From their album “XX” released in January, 2017.

The song “Aşıkların Sözü Kalır” (trans: “Eternal Is The Word Of Poets”) had first appeared as a 5 minute piece on their album “Kökler” back in 2007, but they re-recorded it in 2016, giving it a richer, fuller, more dramatic sound, as well as doubling the actual length of the piece. Although not in the billing, frequent collaborator Brenna MacCrimmon provides the suitably mystical and powerful female vocals (just as she did in 2007). Amazingly, she’s Canadian! The Toronto-based singer is so deeply in love with Turkish and Balkan music that she’s spent several years in Istanbul, on and off, and is always welcome in the court of Baba Zula on these intermittent sojourns.

They’re a MUST see if you’re going to the WOMAD Festival 2019 @ Charlton Park in Malmesbury in the last week of July. Here’s a flavour, with “Aşıkların Sözü Kalır” performed live in Berlin, 2015 (n.b. not Brenna MacCrimmon on vocals):

[Most of the following info was sourced from the 2017 Glitterbeat press release for “XX”, which featured interview quotes from the group leader, Murat Ertel.]
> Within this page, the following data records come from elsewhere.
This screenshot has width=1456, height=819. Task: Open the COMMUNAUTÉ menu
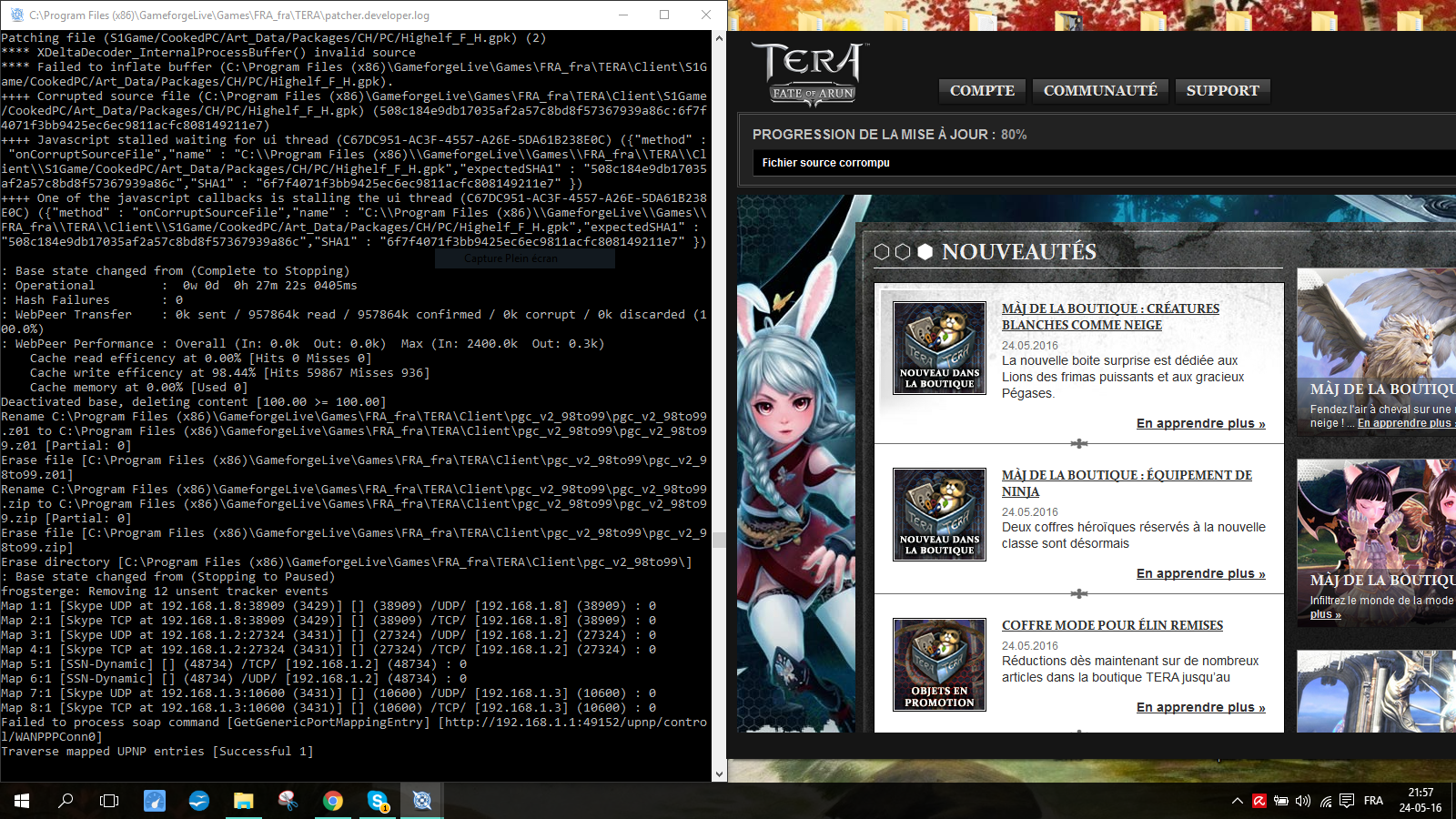pyautogui.click(x=1100, y=91)
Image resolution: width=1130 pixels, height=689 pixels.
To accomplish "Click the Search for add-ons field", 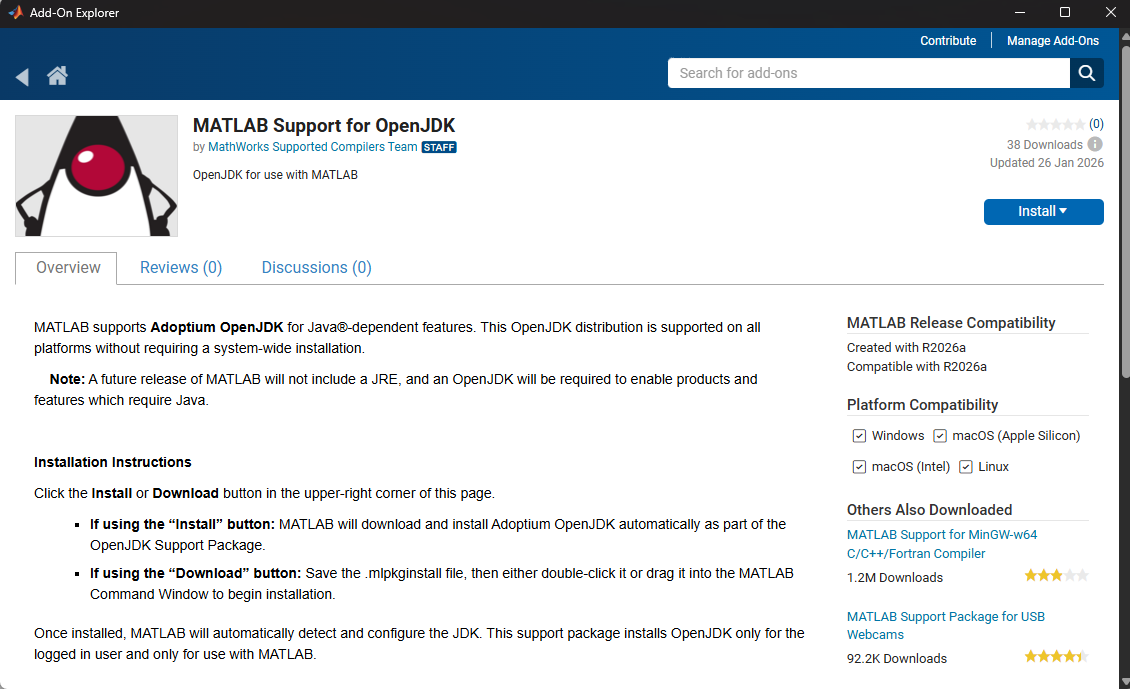I will point(868,73).
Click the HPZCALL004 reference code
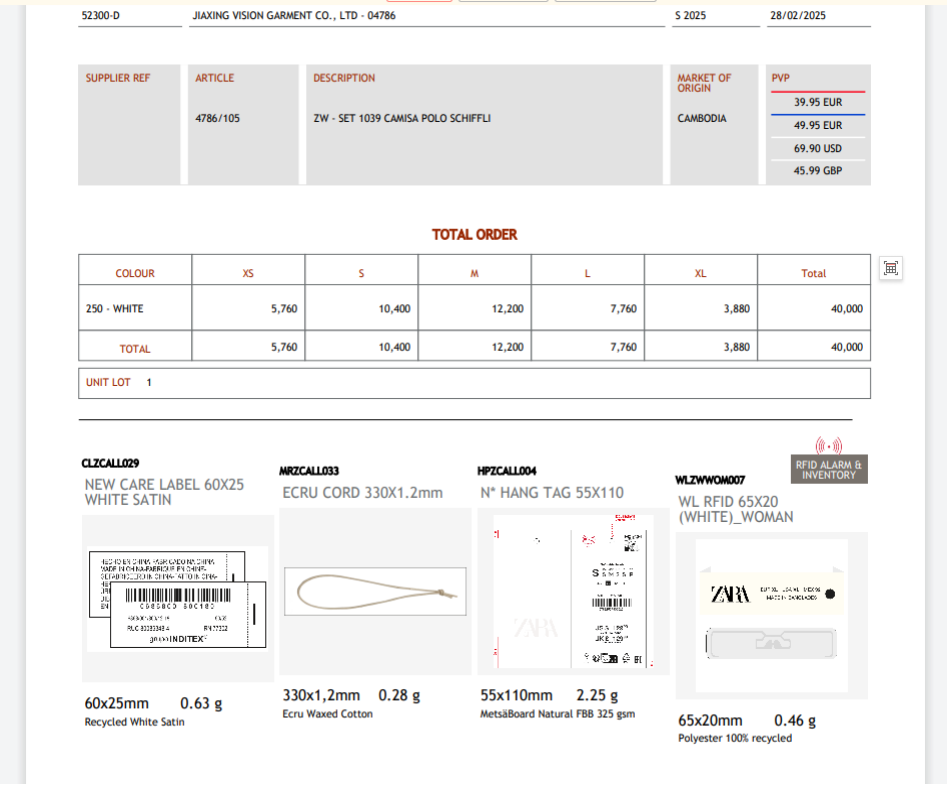 tap(507, 471)
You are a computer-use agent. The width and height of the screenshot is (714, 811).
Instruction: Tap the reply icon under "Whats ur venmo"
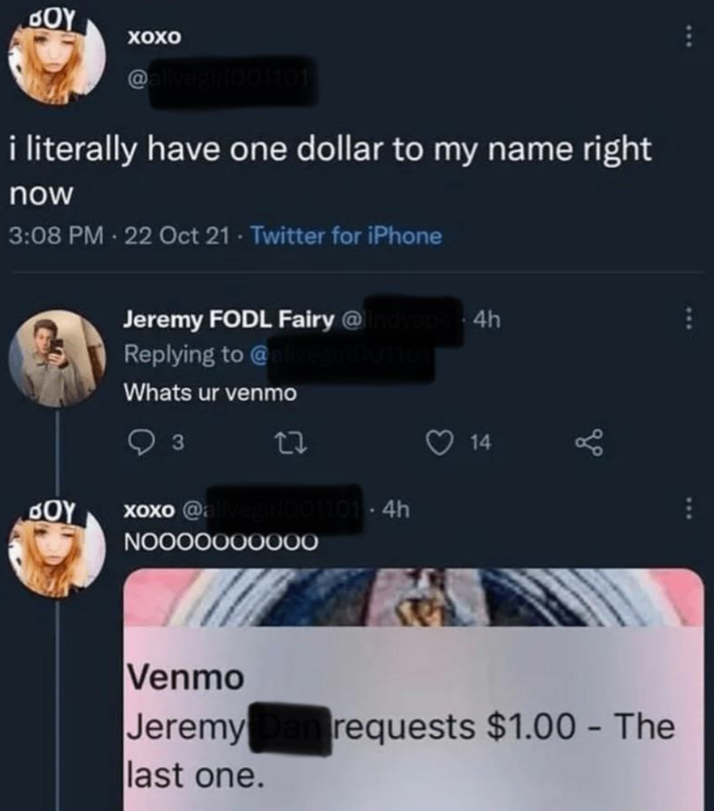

Formed by Murat Ertel (electric saz, electronic sounds, vocals) and Levent Akman (electronic sounds, wooden spoons) in 1996, Baba Zula took Turkish psychedelic pioneers of the 1960s like Moğollar as their inspiration and foundation for what they called Istanbul psychedelia, the fathers of a scene that’s since grown up around them.

“Those original bands of the ‘60s grew out of traditional Anatolian music. But the coups of the 1970s and ‘80s put an end to any experimentation. We picked up the reins to make music for the 21st century with electric instruments, effects, and machines, something contemporary and unique. I always tell people that they might not like us, but no one can say we’re not original!”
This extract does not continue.